What to do: Reproduce every one of the following entries line for line, without changing anything.

Input rows:
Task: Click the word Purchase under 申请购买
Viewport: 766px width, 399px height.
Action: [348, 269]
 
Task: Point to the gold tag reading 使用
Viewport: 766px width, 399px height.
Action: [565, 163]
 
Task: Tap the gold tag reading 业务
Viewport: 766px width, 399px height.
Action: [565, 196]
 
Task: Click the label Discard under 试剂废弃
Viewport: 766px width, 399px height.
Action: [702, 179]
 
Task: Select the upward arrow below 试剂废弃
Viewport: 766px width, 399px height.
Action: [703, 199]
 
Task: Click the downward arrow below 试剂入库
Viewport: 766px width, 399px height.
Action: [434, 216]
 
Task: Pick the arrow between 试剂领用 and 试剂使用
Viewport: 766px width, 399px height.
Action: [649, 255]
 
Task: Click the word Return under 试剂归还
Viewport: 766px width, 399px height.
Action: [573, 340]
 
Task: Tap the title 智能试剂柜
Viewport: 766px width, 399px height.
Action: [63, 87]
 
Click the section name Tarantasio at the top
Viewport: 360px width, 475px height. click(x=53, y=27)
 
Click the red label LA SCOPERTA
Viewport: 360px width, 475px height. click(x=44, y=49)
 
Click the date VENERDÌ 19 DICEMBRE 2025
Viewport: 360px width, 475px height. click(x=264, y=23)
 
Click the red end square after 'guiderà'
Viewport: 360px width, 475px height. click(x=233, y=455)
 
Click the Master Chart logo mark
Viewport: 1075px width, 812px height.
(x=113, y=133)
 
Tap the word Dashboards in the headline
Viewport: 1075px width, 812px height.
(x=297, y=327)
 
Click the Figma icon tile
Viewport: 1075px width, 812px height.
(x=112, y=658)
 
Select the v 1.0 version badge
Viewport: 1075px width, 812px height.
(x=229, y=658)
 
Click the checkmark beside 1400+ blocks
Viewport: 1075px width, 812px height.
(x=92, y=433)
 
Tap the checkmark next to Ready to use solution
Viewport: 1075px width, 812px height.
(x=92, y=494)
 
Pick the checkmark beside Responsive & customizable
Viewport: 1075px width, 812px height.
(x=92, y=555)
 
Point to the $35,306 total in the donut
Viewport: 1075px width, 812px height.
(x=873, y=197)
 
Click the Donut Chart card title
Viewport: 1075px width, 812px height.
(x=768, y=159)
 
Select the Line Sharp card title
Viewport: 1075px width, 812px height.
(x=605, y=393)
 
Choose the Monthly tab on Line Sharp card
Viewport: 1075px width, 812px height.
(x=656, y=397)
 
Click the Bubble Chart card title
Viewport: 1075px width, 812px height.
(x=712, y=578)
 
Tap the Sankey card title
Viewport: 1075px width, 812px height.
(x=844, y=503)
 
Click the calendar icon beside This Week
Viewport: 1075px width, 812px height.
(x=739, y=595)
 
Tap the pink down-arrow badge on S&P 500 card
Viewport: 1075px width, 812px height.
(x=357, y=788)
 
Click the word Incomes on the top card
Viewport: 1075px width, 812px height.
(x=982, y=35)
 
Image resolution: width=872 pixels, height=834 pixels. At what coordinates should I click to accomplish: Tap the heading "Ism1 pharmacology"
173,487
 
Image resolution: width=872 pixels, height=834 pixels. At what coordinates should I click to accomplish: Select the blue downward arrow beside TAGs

In response:
Task: Click the word Purchase under 申请购买
Viewport: 766px width, 399px height.
Action: [348, 269]
 
Task: Point to the gold tag reading 使用
Viewport: 766px width, 399px height.
Action: [565, 163]
 
Task: Tap the gold tag reading 业务
Viewport: 766px width, 399px height.
Action: [565, 196]
 
Task: Click the label Discard under 试剂废弃
Viewport: 766px width, 399px height.
Action: [702, 179]
 
Task: Select the upward arrow below 试剂废弃
Viewport: 766px width, 399px height.
Action: [703, 199]
 
Task: Click the downward arrow below 试剂入库
Viewport: 766px width, 399px height.
Action: [434, 216]
 
Task: Pick the arrow between 试剂领用 and 试剂使用
Viewport: 766px width, 399px height.
Action: [649, 255]
 
Task: Click the word Return under 试剂归还
Viewport: 766px width, 399px height.
Action: [573, 340]
 
Task: Tap the title 智能试剂柜
Viewport: 766px width, 399px height.
Action: [63, 87]
 
Click the section name Tarantasio at the top
Viewport: 360px width, 475px height. click(x=53, y=27)
 
Click the red label LA SCOPERTA
Viewport: 360px width, 475px height. click(x=44, y=49)
 
Click the date VENERDÌ 19 DICEMBRE 2025
Viewport: 360px width, 475px height. click(x=264, y=23)
 
Click the red end square after 'guiderà'
Viewport: 360px width, 475px height. click(x=233, y=455)
 
Click the Master Chart logo mark
Viewport: 1075px width, 812px height.
(x=113, y=133)
 
Tap the word Dashboards in the headline
Viewport: 1075px width, 812px height.
(x=297, y=327)
 
Click the Figma icon tile
Viewport: 1075px width, 812px height.
(x=112, y=658)
 
Select the v 1.0 version badge
Viewport: 1075px width, 812px height.
(x=229, y=658)
 
Click the checkmark beside 1400+ blocks
Viewport: 1075px width, 812px height.
(x=92, y=433)
 
Tap the checkmark next to Ready to use solution
Viewport: 1075px width, 812px height.
(x=92, y=494)
 
Pick the checkmark beside Responsive & customizable
Viewport: 1075px width, 812px height.
(x=92, y=555)
 
Point to the $35,306 total in the donut
Viewport: 1075px width, 812px height.
(x=873, y=197)
 
Click the Donut Chart card title
Viewport: 1075px width, 812px height.
(x=768, y=159)
 
Select the Line Sharp card title
Viewport: 1075px width, 812px height.
(x=605, y=393)
 
Choose the Monthly tab on Line Sharp card
Viewport: 1075px width, 812px height.
(x=656, y=397)
 
Click the Bubble Chart card title
Viewport: 1075px width, 812px height.
(x=712, y=578)
 
Tap the Sankey card title
Viewport: 1075px width, 812px height.
(x=844, y=503)
 
Click the calendar icon beside This Week
Viewport: 1075px width, 812px height.
(x=739, y=595)
 
Tap the pink down-arrow badge on S&P 500 card
Viewport: 1075px width, 812px height.
(x=357, y=788)
 
Click the word Incomes on the top card
Viewport: 1075px width, 812px height.
(x=982, y=35)
 
Image resolution: width=872 pixels, height=834 pixels. At what coordinates should I click to accomplish: Tap the heading "Ism1 pharmacology"
173,487
 
Image resolution: width=872 pixels, height=834 pixels. At what coordinates should I click to accomplish: Select the blue downward arrow beside TAGs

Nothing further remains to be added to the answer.